O ser se diz (se afirma) da identidade, ou da diferença?


Problema filosófico levantado pelos filósofos pré-socráticos
Parmênides e Heráclito.

Parmênides: pensador da unidade, identidade, imobilidade e permanência do SER.


- Conhecer é chegar à essência, à identidade do Ser, ou seja, à sua verdade.
- O ser é (o ser) – princípio de identidade (a = a);
- Se o ser é, ele pode ser pensado e dito.
- Se o ser é, o seu contrário, não-ser, não é (princípio de não-contradição);
- Se o não-ser não é, ele não pode ser pensado e nem dito.
- Lei fundamental do pensamento verdadeiro (é oposta à dóxa, opinião);
- Ontologia: Identidade entre ser, pensar e dizer, isto é, entre mundo, pensamento e
linguagem;
- O ser é uno, permanece sempre idêntico a si mesmo e é imóvel.
- O movimento é o campo principal da aparência e da dóxa (opinião). Por isso ele é
desqualificado por Parmênides. O devir é aparência mutável, é o não-ser.

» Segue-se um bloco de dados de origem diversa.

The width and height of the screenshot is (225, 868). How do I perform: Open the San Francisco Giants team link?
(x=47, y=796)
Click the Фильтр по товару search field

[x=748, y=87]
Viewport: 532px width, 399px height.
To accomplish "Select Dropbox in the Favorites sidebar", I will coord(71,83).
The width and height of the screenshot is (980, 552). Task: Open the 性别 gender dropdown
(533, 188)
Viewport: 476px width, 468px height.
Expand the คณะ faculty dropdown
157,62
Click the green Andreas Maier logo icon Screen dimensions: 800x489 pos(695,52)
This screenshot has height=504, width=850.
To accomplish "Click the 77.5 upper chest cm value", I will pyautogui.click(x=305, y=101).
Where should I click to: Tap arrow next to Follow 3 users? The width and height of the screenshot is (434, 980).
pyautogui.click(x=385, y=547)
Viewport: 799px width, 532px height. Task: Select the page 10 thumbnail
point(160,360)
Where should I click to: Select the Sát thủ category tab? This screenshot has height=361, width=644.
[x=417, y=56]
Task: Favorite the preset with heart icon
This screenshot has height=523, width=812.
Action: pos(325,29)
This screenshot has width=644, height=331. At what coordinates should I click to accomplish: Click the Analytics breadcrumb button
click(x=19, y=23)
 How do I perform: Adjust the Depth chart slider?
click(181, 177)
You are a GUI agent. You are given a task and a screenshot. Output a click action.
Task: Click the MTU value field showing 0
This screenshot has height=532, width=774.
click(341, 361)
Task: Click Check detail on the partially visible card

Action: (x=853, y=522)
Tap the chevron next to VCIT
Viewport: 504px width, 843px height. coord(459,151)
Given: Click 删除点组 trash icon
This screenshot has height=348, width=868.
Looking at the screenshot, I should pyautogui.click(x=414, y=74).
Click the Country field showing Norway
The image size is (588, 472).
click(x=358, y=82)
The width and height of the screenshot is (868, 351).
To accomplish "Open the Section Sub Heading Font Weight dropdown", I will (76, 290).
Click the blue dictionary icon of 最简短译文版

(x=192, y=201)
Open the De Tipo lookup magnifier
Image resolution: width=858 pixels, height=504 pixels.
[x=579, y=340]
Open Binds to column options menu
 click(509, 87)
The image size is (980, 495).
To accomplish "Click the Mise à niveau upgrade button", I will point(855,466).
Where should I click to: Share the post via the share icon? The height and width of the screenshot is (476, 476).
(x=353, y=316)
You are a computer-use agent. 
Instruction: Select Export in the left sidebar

Heráclito: pensador da diferença, das multiplicidades e do devir.


- Conhecer é interpretar (decifrar) signos.
- A verdade é a alétheia, ou o que se (des)oculta por meio de sinais (“A natureza ama
esconder-se”, isto é, ama jogar um jogo onde ora ela se oculta, ora se desoculta em
face do filósofo).
- O que ou quem emite esses sinais? O logos (pensamento, palavra, razão ou linguagem
cósmicos, naturais).
- O que diz e ensina o lógos a Heráclito?
a) O mundo como devir eterno (O mundo é mudança contínua e incessante de todas
as coisas. Nada permanece idêntico a si mesmo. A permanência é uma ilusão. O
movimento, portanto, é a realidade verdadeira – fragmento do rio);
b) A luta dos contrários - a guerra é o rei e o pai de todas as coisas: “a guerra é a
comunidade”, isto é, a guerra é o que põe as coisas juntas para formar um mundo
em comum. Assim, a luta dos contrários é harmonia e justiça. A realidade é
inquieta e móvel, tensa, concordante justamente porque discordante;
c) “Tudo é um”: a unidade primordial não se confunde com a multiplicidade nascida
dela. A unidade primordial é múltipla, o um existe múltiplo, é múltiplo. A
multiplicidade tensa, contraditória ou em luta é a unidade e a comunidade de
todas as coisas. Outra maneira de expressar isso é dizer que o uno devém múltiplo.

Observação:
O conflito entre as formulações de Heráclito e de Parmênides não foi resolvido/superado
a contento pelos demais filósofos pré-socráticos que lhes sucederam, cabendo a Platão e
a Aristóteles, posteriormente, o desafio de tentarem encontrar uma maneira de a filosofia
conseguir pensar o que Parmênides considerava como “não-ser” (a diferença, o devir e o
múltiplo), ou seja, essas três coisas que entram em choque com os princípios
parmenidianos de identidade e de não-contradição.
Platão não teve sucesso nesse desafio, mas Aristóteles tornou possível pensar a diferença
submetendo-a ao conceito de identidade. Com isso produziu-se uma diferença
domesticada, uma diferença esvaziada de sua alteridade radical e de sua
intempestividade, em suma, uma diferença identitária.
Com isso, se deu também origem ao que o filósofo Gilles Deleuze chama de
representação clássica, um modelo ou imagem de pensamento, ou uma forma de pensar
fundamentados no conceito de identidade, na recognição/reconhecimento e na repetição
do mesmo, do igual, do semelhante. Dessa forma, pensar se torna representar, e isso só é
possível com o auxílio do conceito de identidade.
Com Sócrates, Platão, mas, sobretudo, com Aristóteles e, depois, com o Cristianismo (uma
espécie de “platonismo aplicado ao povo”, como dizia Nietzsche), o pensamento já não
tem mais como tarefa afirmar a vida (como no tempo dos pré-socráticos); ele, desde
então, passou a policiar e a julgar a vida (fundamentando-se, para tanto, em valores
supostamente eternos, superiores, imutáveis, abstratos, universais e transcendentes: o
Bem, a Verdade, a Justiça, o Belo etc.).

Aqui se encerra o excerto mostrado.